Boss, siediti che ho una notizia che ti fa piangere dal ridere, ma anche metterti le mani nei capelli! Il 9 giugno, il premier designato Eugen Tomac ha riunito i partiti – indovina un po'? – per vedere se si può fare un governo senza essere pieno di baroni.

E allora, Remus Pricopie, quel rettore della SNSPA, e Kelemen Hunor, il capo dell'UDMR, si sono fatti avanti. Pricopie ha detto subito che un governo solo con tecnocrati, senza politici, non si può. «In una democrazia, la politica è fatta dai politici», ha scritto su Facebook.

E ha spiegato: se metti una squadra nuova, devi cambiare circa 500 incarichi – ministri, segretari di Stato, prefetti – e questo significa ritardi, blocchi e caos.
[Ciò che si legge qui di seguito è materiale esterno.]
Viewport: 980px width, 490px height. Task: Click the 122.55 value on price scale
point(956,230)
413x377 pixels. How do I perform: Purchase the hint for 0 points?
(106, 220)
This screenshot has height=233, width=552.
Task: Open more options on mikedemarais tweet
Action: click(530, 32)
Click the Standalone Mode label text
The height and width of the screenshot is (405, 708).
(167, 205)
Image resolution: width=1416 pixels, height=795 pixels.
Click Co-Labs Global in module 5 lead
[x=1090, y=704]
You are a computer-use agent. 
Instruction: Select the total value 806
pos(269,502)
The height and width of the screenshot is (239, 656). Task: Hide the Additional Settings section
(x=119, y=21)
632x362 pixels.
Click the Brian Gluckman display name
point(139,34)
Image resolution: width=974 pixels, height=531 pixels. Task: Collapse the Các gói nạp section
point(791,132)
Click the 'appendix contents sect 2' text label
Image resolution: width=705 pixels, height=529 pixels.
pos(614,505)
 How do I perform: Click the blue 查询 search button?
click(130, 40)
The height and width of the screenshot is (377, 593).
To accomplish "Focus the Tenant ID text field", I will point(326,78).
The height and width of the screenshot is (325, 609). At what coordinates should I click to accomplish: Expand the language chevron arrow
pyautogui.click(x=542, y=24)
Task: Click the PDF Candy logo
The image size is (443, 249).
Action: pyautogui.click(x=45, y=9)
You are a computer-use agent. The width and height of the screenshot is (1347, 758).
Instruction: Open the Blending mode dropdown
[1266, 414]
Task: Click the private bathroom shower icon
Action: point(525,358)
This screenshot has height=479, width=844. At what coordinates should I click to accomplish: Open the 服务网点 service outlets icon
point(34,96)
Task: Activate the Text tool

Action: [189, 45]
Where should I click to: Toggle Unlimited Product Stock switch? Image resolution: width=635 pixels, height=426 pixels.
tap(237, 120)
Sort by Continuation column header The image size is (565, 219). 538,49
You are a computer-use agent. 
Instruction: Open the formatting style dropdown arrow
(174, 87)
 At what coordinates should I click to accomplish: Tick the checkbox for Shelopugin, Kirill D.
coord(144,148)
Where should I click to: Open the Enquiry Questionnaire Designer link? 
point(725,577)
Cioè esattamente quello che abbiamo ora, ma con un'altra faccia. Pricopie ha fatto la differenza tra un governo «tecnico» – staccato dai partiti – e uno «tecnocratizzato», con un premier indipendente ma con appoggio politico.

Lui ha proposto una «tregua politica», con un premier con autorità, un governo parzialmente tecnocratizzato, continuità sui dossier critici e cambiamento per competenza. Come suona, fratello? Come una ricetta di sarmale che tutti conoscono, ma nessuno la fa.

E Hunor, il leader dell'UDMR, ha detto martedì, dopo le discussioni con Tomac, che non garantisce il sostegno in Parlamento. Ha detto che un governo senza maggioranza chiara ha scarse possibilità e che è difficile votare un gabinetto di cui non fa parte. Ha criticato anche l'idea di un esecutivo guidato politicamente ma con molti non affiliati – cioè, che, bello, è un governo di cartone?

Hunor ha detto che decideranno dopo aver visto la lista dei ministri e il programma. E così, fratello, i politici temono di perdere la carretta! Come se noi, gente comune, vivessimo come in Baviera, non come in Teleorman, contea spopolata dove metà della popolazione è andata via.

In Romania, la politica è come in Hunedoara: il Castello di Corvino crolla, ma loro fanno governo. Io personalmente non compro questa storia. Per ora, vado a dire a Mioara di non sperare più nella vacanza ad Antalya, che magari ci prende una tregua politica e restiamo senza soldi per il kebab.